With subscription-based pricing that now brings it within the grasp of small businesses, SharePoint Online is forging new territory by breaking down communications barriers, avoiding duplication of effort, and eliminating precious time wasted looking for information. It’s no wonder that SharePoint collaboration tools are one of the most popular platforms for digital collaboration, business process automation, and file sharing.

Perform a content audit
Although it might seem obvious, many companies neglect to clean up outdated content before performing a SharePoint migration. They do this in an effort to reduce the overall scope of the migration. Corporations need to clarify what they want to keep ― and what should be headed to the archives - before embarking on the migration initiative if they hope for a frictionless content migration.
The audit should include technical dependencies as well as content assets. It should encompass site collections and settings, sub-sites, content type and site columns, workflows, libraries (including the size and type of content as well as when content was last updated), pages and web parts, and custom solutions (web parts, event handlers, custom coding, etc.).
Stick to Pareto’s 80-20 rule
The Pareto principle is also known as the 80/20 rule, which maintains that roughly 80% of the effects come from 20% of the causes. It was named after Italian economist Vilfredo Pareto, who noted the 80/20 connection while at the University of Lausanne in 1896. Essentially, Pareto showed that approximately 80% of the land in Italy was owned by 20% of the population.
In terms of general business sales management, it means that 80% of sales come from 20% of clients. How it applies to a SharePoint migration strategy is that 80% of the staff will use no more than 20% of the content on the intranet. Identifying this core 20% will quickly separate the must-haves from items that require more thought, which will further streamline migration.
Create a migration strategy
The challenge of implementing a successful online collaboration tool migration methodology is aligning people, processes, and systems. For people, it’s all about communications and collaboration. For processes, there becomes a greater emphasis on interactions. From the systems perspective, it’s the science of using advanced technological tools optimized to a company’s particular circumstance.
There are three ways to migrate content: manual, automated, or a mixture of both. Manual migration is the simplest approach, but it is a tedious process. An automated migration process won’t require any resource-intensive manual input, but it will require technical understanding and specific knowledge on a case-by-case basis. Most SharePoint solution migrations will actually be a mixture of both, and the true skill is choosing – and applying – the right balance.
Don’t compromise on security
A primary consideration for any migration is maintaining security policies. Additional diligence must be employed when utilizing a manual approach, and appropriate data validation will need to be performed on migrated data. No two custom SharePoint solution migrations are the same: every business has unique structure, permissions, workflows, configurations, and metadata.

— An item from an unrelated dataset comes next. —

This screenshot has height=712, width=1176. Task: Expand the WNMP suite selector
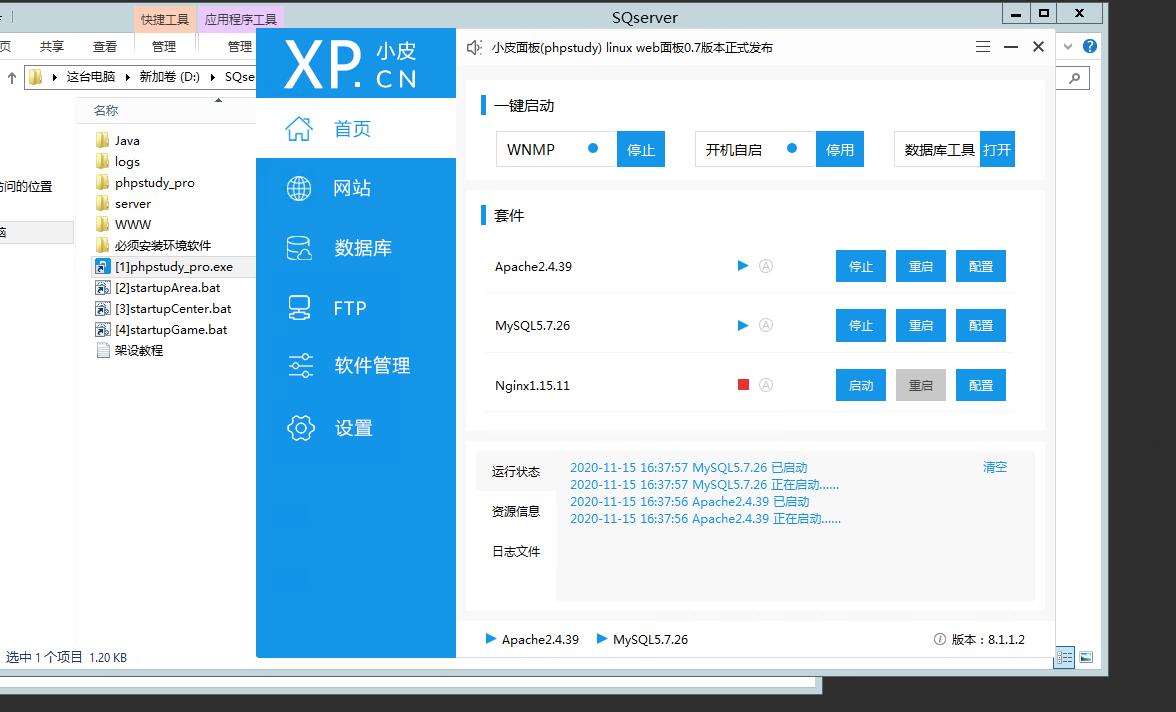click(593, 149)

While in-place upgrades will preserve pre-existing security settings and options, companies need to take additional steps to ensure corporate security and permissions are preserved, especially if they have deployed a migration tool. As with design considerations, upgrades and migrations are another opportunity for current security parameters re-evaluation.
Develop a post-migration strategy
IT departments understand that the real work begins post migration. A migration is not complete until specific tasks like checking links, cleaning up page layouts, checking user rights, and ensuring security. But even with thorough training and hands-on experience, employees will have questions about unanticipated situations that arise. A robust IT department that can provide individualized support to users will be in the best position to provide this.
The power of SharePoint’s pioneering of a collaborative work culture can only be realized when the tools and features are accepted and implemented uniformly throughout the company. This digital transformation requires a cultural shift in the working style of the organization that will not be possible until employees are convinced that SharePoint is better than legacy systems.
In preparation for a migration to SharePoint 2016, be aware of hardware requirements (for those creating a fresh SharePoint 2016 instance and farm), what version of SharePoint is currently running (if SharePoint 2010, then migrate to SharePoint 2013 first, and check legal and audit implications in case you are going to take advantage of the new cloud features).
Available in January 2018, Microsoft’s SharePoint Migration Tool helps organizations move local SharePoint content in their datacenters, such as file shares or document libraries, to SharePoint Online or OneDrive Office 365 services hosted by Microsoft. Support ranges from the smallest of migrations to large-scale migrations with support for bulk scenarios.